Dataset records
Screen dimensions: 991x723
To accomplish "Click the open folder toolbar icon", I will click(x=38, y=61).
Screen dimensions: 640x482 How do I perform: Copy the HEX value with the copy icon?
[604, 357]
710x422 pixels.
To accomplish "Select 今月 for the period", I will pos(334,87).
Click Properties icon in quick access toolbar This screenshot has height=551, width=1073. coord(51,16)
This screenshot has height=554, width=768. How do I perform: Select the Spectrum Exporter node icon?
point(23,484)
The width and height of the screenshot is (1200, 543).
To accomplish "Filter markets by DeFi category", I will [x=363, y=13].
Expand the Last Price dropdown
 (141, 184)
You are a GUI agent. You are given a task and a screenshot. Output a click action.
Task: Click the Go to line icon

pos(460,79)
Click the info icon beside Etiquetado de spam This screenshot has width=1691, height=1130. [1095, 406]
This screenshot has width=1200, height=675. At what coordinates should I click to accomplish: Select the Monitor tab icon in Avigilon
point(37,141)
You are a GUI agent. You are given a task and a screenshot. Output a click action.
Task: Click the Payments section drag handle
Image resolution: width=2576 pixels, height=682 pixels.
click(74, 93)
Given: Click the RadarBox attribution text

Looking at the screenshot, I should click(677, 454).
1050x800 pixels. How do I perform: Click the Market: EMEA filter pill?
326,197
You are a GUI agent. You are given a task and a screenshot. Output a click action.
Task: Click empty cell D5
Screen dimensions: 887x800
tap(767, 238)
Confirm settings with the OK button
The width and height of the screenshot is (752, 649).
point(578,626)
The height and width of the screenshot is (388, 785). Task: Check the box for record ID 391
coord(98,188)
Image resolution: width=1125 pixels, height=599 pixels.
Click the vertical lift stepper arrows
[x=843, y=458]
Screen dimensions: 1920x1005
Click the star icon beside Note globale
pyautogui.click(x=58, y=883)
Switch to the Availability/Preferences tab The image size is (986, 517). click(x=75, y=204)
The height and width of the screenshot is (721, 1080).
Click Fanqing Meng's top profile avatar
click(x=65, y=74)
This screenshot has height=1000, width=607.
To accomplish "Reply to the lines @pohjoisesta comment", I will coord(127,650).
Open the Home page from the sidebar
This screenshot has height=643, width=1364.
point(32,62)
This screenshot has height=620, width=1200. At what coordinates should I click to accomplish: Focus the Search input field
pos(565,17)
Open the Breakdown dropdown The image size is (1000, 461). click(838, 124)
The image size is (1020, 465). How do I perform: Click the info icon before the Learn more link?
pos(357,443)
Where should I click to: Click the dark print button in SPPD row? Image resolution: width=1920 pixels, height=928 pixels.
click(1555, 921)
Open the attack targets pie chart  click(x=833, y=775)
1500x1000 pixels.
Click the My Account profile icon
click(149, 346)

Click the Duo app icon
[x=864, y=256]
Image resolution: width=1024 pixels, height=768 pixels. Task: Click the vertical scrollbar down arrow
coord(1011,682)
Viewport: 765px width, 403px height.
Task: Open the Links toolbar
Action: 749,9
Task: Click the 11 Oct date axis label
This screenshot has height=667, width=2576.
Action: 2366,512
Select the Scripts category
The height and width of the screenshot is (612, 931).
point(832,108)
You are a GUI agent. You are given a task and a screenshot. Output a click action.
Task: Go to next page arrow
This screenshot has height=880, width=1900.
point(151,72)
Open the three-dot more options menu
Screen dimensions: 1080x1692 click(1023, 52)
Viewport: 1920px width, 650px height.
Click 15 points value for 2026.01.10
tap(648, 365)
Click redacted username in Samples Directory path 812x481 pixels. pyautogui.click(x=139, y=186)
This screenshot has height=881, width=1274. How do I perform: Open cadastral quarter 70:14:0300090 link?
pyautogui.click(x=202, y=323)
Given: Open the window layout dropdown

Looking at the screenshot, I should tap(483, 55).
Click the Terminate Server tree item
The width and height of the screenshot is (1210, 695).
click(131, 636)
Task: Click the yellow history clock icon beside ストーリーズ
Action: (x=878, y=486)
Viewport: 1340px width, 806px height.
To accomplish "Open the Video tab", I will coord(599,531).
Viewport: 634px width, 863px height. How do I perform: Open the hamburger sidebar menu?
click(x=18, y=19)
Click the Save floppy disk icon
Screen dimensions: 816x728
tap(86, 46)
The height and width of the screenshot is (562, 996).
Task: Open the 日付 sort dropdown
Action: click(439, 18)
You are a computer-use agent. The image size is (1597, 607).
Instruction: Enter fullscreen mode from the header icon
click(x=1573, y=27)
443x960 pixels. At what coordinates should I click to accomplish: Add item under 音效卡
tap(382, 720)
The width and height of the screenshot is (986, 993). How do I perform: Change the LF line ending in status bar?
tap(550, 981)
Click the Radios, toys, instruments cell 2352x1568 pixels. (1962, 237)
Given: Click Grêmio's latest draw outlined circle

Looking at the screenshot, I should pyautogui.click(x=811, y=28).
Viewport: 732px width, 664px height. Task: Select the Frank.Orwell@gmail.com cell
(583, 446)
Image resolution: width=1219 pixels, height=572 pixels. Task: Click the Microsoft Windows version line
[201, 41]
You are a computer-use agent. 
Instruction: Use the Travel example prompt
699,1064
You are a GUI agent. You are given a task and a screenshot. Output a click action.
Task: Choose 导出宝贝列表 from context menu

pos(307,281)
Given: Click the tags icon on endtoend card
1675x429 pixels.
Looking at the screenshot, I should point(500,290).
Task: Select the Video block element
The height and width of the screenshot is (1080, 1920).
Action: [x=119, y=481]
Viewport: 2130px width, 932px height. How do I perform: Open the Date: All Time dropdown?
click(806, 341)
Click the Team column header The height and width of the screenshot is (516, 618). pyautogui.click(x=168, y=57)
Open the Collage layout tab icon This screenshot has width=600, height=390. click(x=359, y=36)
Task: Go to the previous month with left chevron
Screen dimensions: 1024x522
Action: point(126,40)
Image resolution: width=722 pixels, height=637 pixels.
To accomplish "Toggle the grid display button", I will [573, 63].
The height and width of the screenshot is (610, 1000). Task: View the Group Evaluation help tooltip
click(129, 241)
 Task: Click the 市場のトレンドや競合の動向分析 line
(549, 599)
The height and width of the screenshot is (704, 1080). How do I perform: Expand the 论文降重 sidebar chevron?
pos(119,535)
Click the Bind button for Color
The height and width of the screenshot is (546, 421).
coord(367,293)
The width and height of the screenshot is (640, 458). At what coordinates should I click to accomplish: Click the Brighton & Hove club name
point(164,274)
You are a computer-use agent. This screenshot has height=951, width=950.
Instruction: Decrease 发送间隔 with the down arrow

HOW TO COMPLETE THIS TASK ▸ The output should be exactly the lines above from the line containing "The image size is (1020, 465)." to the line containing "Select the Scripts category", inclusive, with no other lines.

RESULT ▸
The image size is (1020, 465). How do I perform: Click the info icon before the Learn more link?
pos(357,443)
Where should I click to: Click the dark print button in SPPD row? Image resolution: width=1920 pixels, height=928 pixels.
click(1555, 921)
Open the attack targets pie chart  click(x=833, y=775)
1500x1000 pixels.
Click the My Account profile icon
click(149, 346)

Click the Duo app icon
[x=864, y=256]
Image resolution: width=1024 pixels, height=768 pixels. Task: Click the vertical scrollbar down arrow
coord(1011,682)
Viewport: 765px width, 403px height.
Task: Open the Links toolbar
Action: 749,9
Task: Click the 11 Oct date axis label
This screenshot has height=667, width=2576.
Action: 2366,512
Select the Scripts category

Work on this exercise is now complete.